TO DO
Which lines in the data below contain the string "address"? Show each one.
--- START ---
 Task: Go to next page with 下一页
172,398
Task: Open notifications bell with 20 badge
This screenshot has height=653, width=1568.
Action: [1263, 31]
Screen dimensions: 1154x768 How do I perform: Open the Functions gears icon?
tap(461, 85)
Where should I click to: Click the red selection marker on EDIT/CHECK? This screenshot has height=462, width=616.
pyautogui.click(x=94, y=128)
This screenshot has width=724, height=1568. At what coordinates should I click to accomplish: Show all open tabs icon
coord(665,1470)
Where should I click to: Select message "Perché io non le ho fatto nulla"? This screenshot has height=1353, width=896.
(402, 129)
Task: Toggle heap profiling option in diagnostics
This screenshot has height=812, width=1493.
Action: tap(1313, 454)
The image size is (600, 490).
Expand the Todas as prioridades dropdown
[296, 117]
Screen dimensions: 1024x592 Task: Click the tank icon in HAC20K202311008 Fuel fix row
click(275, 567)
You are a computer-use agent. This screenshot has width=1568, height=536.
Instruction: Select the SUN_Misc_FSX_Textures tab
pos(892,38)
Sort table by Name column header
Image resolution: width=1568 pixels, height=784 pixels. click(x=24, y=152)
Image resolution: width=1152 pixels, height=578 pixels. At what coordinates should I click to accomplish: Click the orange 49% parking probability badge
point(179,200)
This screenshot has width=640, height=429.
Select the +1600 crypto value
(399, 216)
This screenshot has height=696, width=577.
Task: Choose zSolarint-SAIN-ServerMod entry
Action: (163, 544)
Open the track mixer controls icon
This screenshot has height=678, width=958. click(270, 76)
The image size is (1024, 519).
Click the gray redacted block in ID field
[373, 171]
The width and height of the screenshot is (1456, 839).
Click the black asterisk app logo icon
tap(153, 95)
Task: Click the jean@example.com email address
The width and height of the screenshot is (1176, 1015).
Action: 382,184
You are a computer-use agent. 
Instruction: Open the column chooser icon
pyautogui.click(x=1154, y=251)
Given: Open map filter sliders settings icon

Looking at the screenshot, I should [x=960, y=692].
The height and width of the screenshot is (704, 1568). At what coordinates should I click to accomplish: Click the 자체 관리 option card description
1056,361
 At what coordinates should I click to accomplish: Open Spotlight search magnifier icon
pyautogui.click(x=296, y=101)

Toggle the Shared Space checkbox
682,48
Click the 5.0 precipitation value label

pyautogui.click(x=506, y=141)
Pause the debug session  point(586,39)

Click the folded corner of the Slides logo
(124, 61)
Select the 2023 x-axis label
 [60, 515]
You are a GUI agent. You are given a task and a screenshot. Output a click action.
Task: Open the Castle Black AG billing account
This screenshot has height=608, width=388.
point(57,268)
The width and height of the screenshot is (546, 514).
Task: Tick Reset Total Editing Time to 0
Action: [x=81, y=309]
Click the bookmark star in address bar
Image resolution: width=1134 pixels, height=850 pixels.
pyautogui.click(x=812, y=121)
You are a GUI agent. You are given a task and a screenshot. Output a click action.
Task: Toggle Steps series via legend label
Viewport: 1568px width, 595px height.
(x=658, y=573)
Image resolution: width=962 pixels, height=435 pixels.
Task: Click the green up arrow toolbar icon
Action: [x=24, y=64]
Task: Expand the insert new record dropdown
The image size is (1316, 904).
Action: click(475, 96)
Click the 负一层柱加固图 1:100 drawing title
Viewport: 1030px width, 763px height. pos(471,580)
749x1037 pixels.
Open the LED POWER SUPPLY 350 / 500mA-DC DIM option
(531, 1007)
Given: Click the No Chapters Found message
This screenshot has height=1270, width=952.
--- END ---
ANSWER TO THIS EXERCISE
Task: Click the jean@example.com email address
Click the bookmark star in address bar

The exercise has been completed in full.